[Source data]
---------------
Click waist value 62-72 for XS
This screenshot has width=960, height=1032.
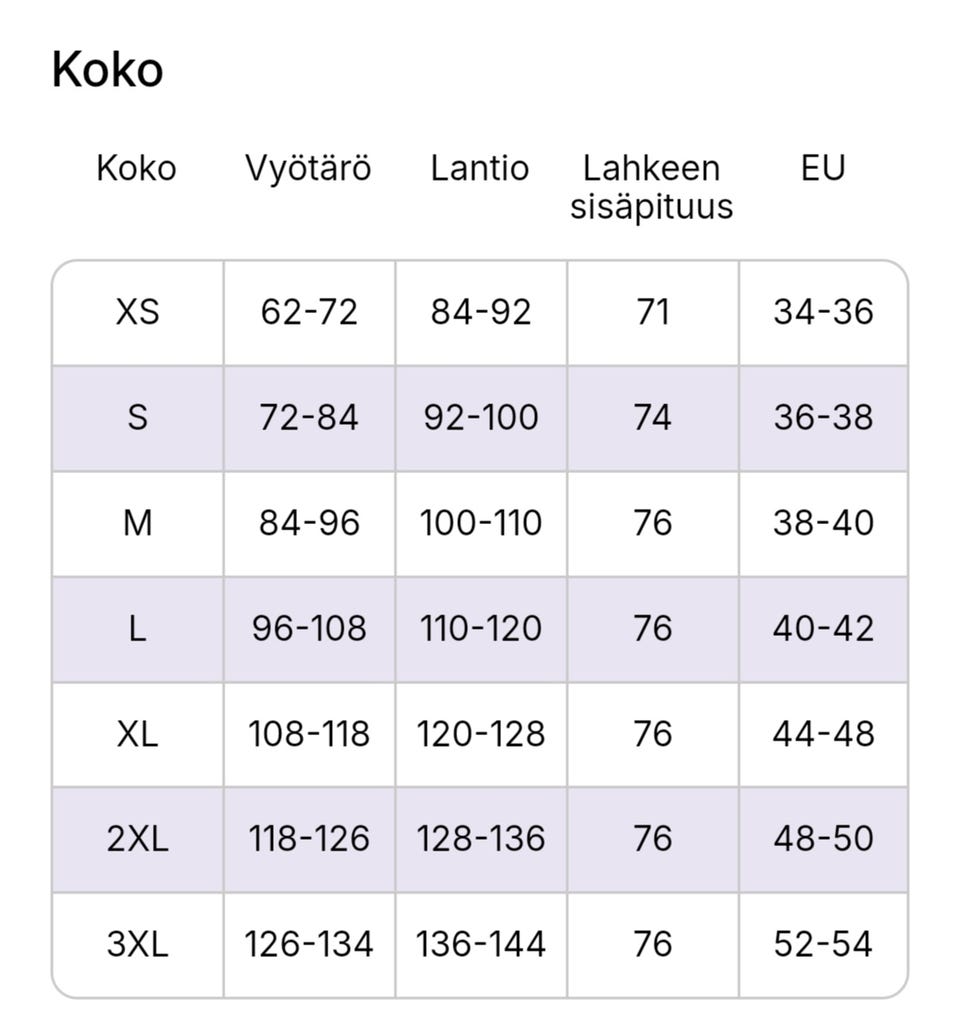tap(309, 313)
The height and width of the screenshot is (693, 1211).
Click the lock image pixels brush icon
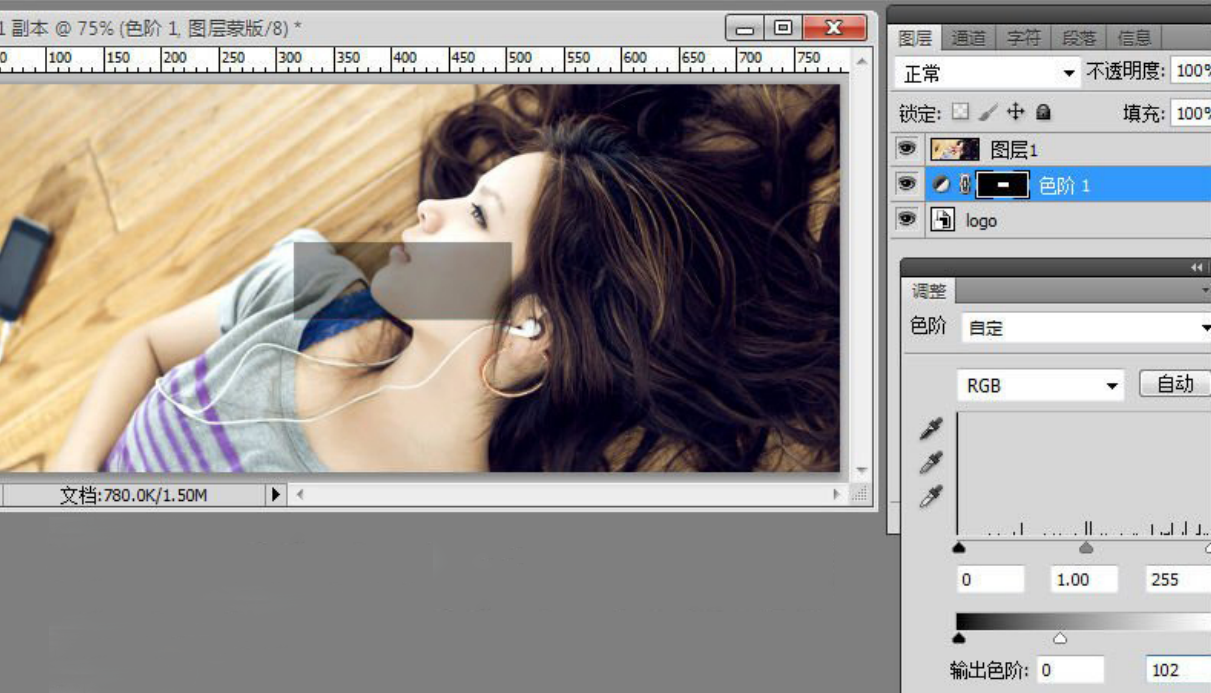988,112
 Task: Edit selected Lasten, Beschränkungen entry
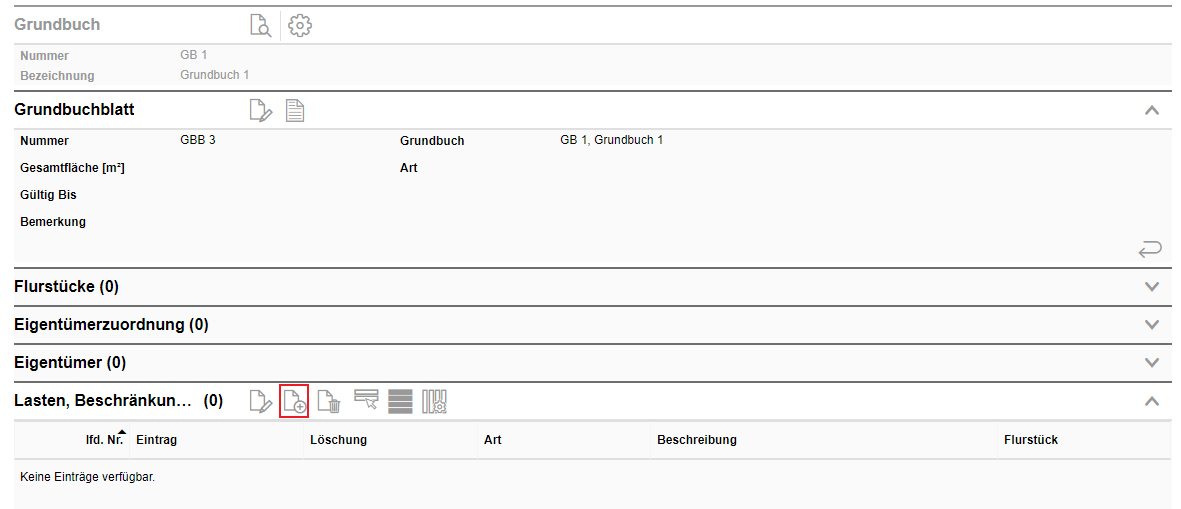[260, 401]
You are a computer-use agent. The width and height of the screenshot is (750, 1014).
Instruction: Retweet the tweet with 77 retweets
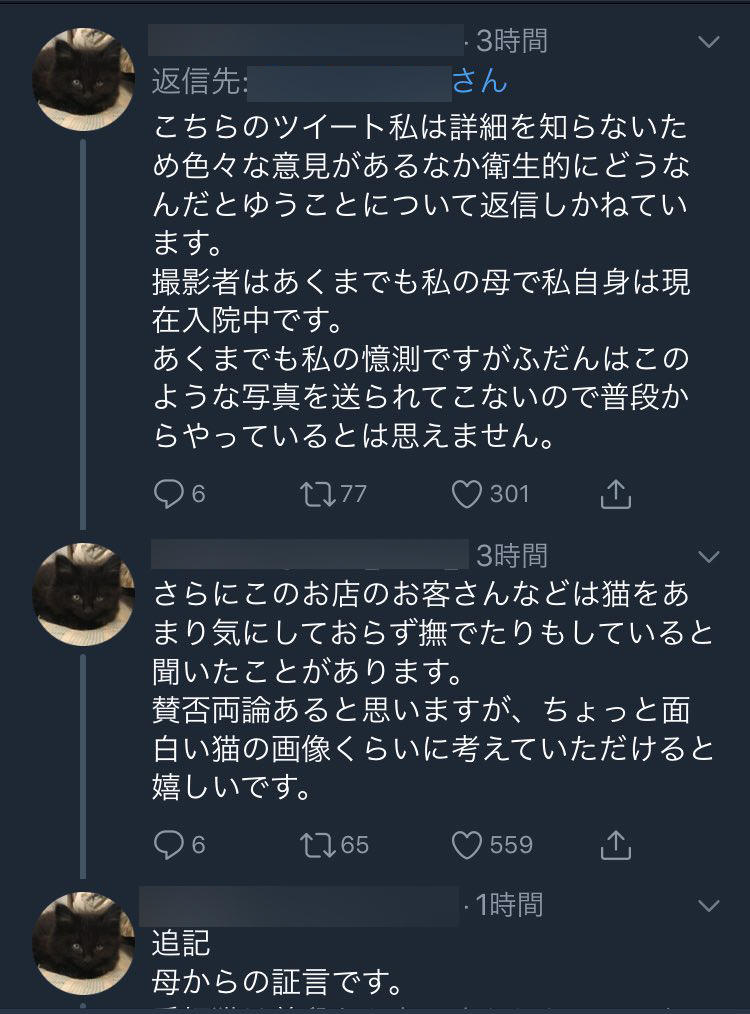tap(318, 493)
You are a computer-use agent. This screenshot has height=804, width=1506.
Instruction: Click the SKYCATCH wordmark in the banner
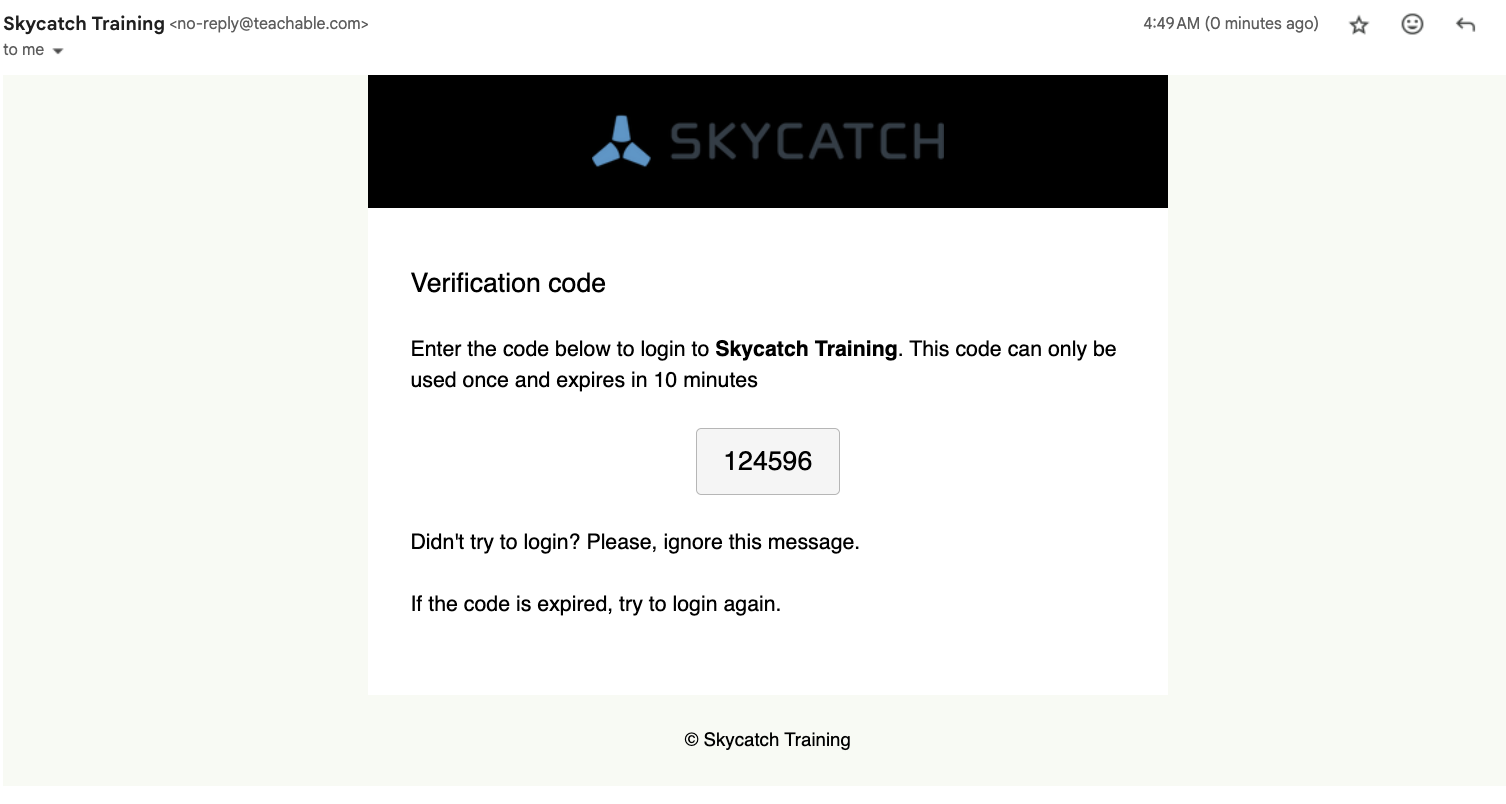[x=807, y=141]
---------------
= YOUR ASSIGNMENT =
Leave the pictures out and return each entry exactly.

= TASK SOLUTION =
Click waist value 62-72 for XS
This screenshot has width=960, height=1032.
tap(309, 313)
The height and width of the screenshot is (693, 1211).
Click the lock image pixels brush icon
988,112
 Task: Edit selected Lasten, Beschränkungen entry
[260, 401]
You are a computer-use agent. The width and height of the screenshot is (750, 1014).
Instruction: Retweet the tweet with 77 retweets
tap(318, 493)
You are a computer-use agent. This screenshot has height=804, width=1506.
Instruction: Click the SKYCATCH wordmark in the banner
[x=807, y=141]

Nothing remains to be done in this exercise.